## Given information
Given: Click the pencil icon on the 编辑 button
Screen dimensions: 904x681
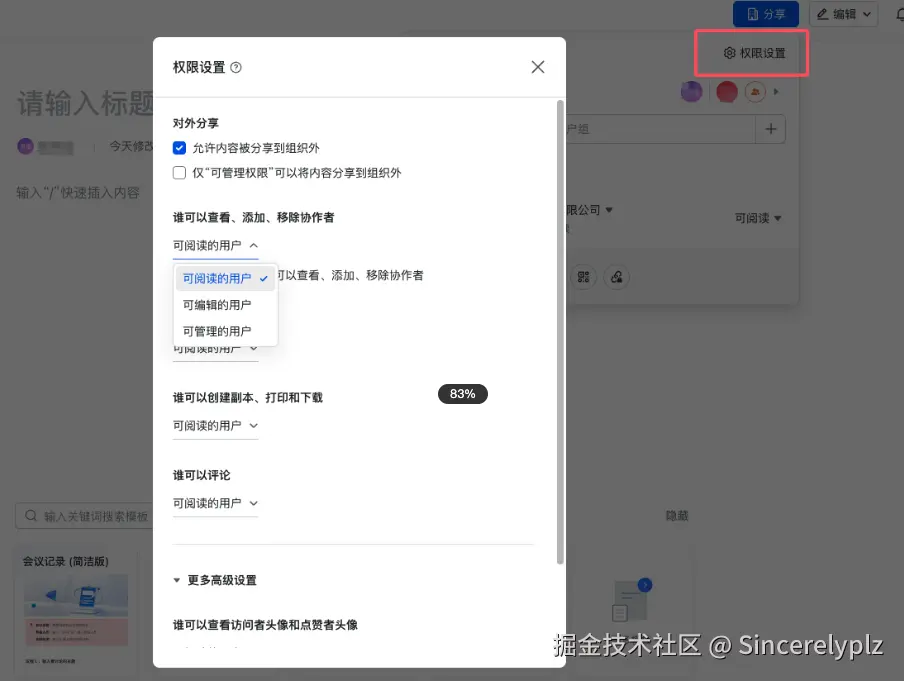Looking at the screenshot, I should tap(822, 13).
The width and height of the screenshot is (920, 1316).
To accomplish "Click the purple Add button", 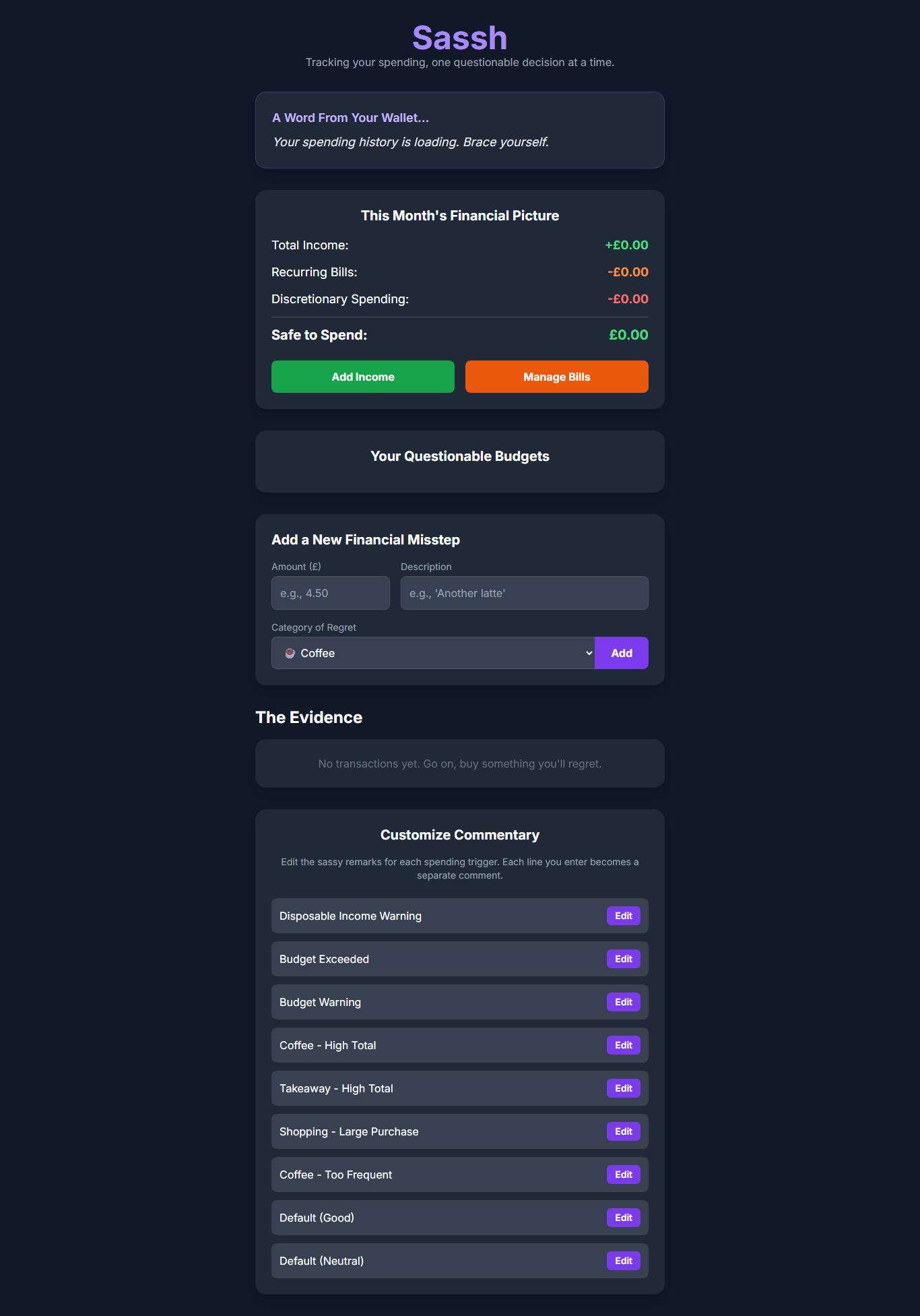I will pos(622,653).
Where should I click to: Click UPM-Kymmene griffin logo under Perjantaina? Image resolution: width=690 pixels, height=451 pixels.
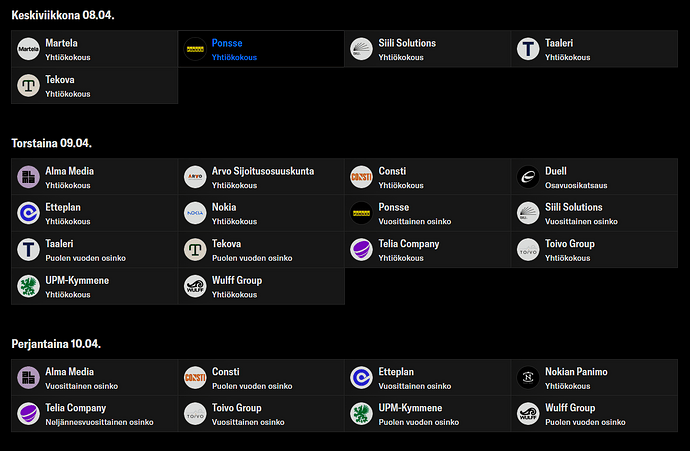point(361,414)
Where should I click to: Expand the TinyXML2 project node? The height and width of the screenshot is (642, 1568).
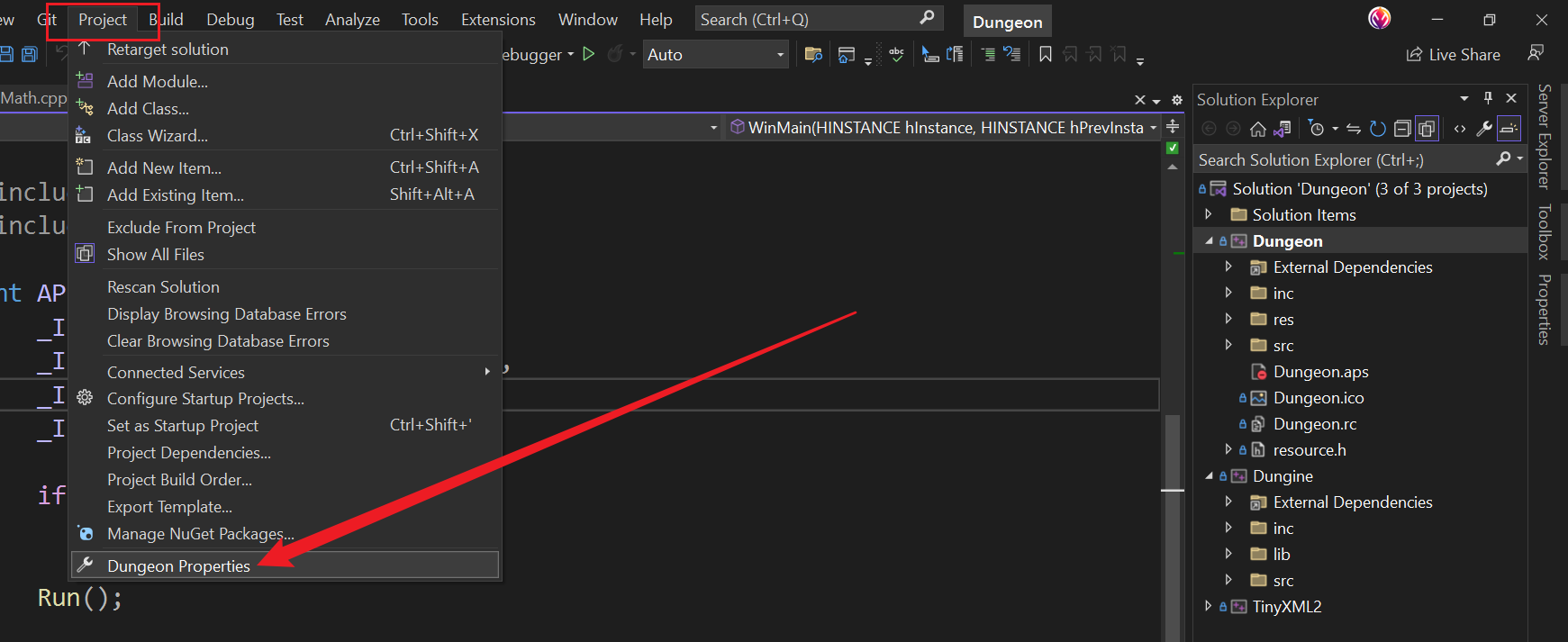(x=1209, y=607)
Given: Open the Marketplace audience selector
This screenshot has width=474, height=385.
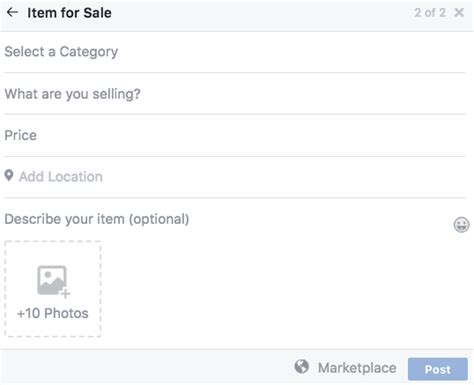Looking at the screenshot, I should coord(345,368).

## Given exercise
Convert the data from the line containing "Where should I click to: Expand" through the end of the data into a two-column CSV with headers instruction and coordinates, where each row holds one text and its answer, each in a single quoted field with line breaks replaced by spaces. Leave the pictures out.

## Complete output
instruction,coordinates
"Where should I click to: Expand the TinyXML2 project node? The height and width of the screenshot is (642, 1568).","(x=1209, y=607)"
"Given: Open the Marketplace audience selector This screenshot has width=474, height=385.","Looking at the screenshot, I should coord(345,368)."